Insolence may also explain the perfunctory shows he's put on down the years. This one, at the Hammersmith Apollo, could be called sparing: 10 Berry classics, two blues, one duckwalk and no encore. But he sings his hits as if he hadn't done them 4,000 times before (the most recent is 30 years old); as if creating that leaping guitar sound wasn't as automatic as looking at his watch. And if he rations his sardonic asides to the audience, what there are still hint at reserves of pride, elegance, intelligence and energy.
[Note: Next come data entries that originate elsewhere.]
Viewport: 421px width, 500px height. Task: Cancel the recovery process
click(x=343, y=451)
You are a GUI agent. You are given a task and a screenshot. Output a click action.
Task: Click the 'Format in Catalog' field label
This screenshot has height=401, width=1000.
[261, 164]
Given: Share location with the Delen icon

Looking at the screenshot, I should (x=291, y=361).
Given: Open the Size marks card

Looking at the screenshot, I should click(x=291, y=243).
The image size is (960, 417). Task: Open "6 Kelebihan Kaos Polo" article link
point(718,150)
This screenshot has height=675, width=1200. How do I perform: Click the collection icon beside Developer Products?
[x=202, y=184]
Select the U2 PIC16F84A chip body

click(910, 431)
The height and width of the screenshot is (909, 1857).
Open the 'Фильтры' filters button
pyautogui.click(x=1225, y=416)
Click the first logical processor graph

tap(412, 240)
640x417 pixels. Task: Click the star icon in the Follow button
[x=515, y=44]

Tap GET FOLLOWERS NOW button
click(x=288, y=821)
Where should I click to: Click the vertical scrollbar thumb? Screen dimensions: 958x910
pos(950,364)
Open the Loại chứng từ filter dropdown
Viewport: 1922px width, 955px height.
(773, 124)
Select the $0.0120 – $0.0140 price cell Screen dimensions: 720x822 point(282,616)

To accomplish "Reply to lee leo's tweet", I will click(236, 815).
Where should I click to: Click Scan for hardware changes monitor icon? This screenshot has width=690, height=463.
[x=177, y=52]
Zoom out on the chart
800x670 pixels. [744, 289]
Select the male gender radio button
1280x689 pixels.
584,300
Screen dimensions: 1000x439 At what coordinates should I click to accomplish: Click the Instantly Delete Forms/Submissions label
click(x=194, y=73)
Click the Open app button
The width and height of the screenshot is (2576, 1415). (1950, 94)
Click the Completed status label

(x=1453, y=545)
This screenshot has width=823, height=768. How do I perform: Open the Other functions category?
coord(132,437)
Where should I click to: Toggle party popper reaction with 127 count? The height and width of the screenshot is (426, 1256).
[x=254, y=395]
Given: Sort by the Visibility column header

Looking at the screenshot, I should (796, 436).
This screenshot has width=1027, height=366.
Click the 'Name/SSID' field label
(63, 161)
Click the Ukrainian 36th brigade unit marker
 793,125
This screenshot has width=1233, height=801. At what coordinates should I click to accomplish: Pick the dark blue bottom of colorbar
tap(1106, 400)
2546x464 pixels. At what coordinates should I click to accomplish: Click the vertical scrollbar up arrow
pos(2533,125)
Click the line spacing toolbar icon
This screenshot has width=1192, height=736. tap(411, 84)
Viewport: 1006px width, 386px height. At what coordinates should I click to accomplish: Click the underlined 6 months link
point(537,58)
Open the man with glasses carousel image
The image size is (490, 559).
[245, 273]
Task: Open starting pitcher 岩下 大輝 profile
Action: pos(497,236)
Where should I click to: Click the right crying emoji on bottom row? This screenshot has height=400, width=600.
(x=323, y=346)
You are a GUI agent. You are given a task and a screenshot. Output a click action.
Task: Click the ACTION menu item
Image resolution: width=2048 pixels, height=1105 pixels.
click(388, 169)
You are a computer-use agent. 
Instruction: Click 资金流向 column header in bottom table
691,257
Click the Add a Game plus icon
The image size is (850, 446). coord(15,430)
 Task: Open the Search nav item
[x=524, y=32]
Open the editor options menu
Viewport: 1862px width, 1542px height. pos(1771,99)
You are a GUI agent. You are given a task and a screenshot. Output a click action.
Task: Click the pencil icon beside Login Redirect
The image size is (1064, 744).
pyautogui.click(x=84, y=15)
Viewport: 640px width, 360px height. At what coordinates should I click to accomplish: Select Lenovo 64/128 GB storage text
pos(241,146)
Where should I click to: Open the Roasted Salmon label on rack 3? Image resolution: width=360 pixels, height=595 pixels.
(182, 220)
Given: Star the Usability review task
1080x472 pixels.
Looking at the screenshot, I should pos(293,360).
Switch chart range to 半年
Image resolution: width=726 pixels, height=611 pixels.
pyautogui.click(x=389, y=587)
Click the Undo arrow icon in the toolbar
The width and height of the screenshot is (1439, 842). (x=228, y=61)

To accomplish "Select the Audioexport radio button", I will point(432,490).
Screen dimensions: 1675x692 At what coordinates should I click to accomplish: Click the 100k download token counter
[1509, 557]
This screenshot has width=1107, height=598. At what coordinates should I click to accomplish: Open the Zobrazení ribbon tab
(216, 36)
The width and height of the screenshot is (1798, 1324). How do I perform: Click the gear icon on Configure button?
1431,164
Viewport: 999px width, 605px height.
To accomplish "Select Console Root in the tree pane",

When a man screams in excitement after a single note of the guitar intro to 'Sweet Little Sixteen', Berry stops, in amusement and mock astonishment. Apart from this, the fans are as restrained as he is. We went out cheerful rather than deranged. This is no longer music to rip seats out to. Wisely, his backing trio play it crisp and stately: every so often there's a tiny jazzy interlude to prove that there's more to them than Berry-on-45, but I doubt if the crowd care.

Pop may bring people together, but it also divides. Berry still sings 'country boy' rather than 'coloured boy' in 'Johnny B Goode' - he didn't want his white fans to think him biased, he once explained - but he also still opens with 'Roll over Beethoven'. The races are brought together at the expense of the generations.

To some listeners, Suede's 'So Young' is just another exploitation of that same worn- out generation gap - a teen rock-anthem foisted on the world long after teens stopped being agents of change. But if their show on Worthing Pier - displacing Sooty's World Cruise for the evening - hints at a certain traditionalism, it also takes us straight to the unlikely heart of their idealism.

Worthing figures in 'The Next Life', one of their most Utopian songs, which probably explains the way this polite South Coast ballroom hangs on their every note. It's a casual, loosely noisy show: they don't have anything to prove, so they're relaxed to the point of slackness. The fans crushed at the front pledge delirious love to whomever they're nearest - Brett Anderson returns the compliment by saying 'Thank you', as if every song was the last. The sound is murky, but everyone seems to know every song too well for that to matter.

There are T-shirts here reading 'We are a boy we are a girl', a typical Suede lyric (from 'Moving'). In fact, militant gay youths don't have much time for Brett. Even if he really was bisexual, they argue, he still wouldn't be properly gay: just cross-dressing up. But Suede's sometimes stodgy rock-pop can still get high on the kick of breaking all the stupid rules you were taught about sex roles.

Perhaps because of this, some have suggested that Suede are Seventies glam revisited. But they have little of the old-fashioned showmanship of, say, Bowie's Ziggy Stardust. Where Bowie had some artful high-risk stagecraft, Anderson has only his falsetto, his fringe and his wiggle.

What other band, though, could open with a tape of Vera Lynn singing 'White Cliffs of Dover' and make you think - without irony - about the song's commitment to better things ahead ('Tomorrow when the world is free'); about the yearning for transcendence in the hoariest showbiz routines? Even in Worthing, Brett's slinky magnetism proves that liberty-taking idealism is still what rock is all about.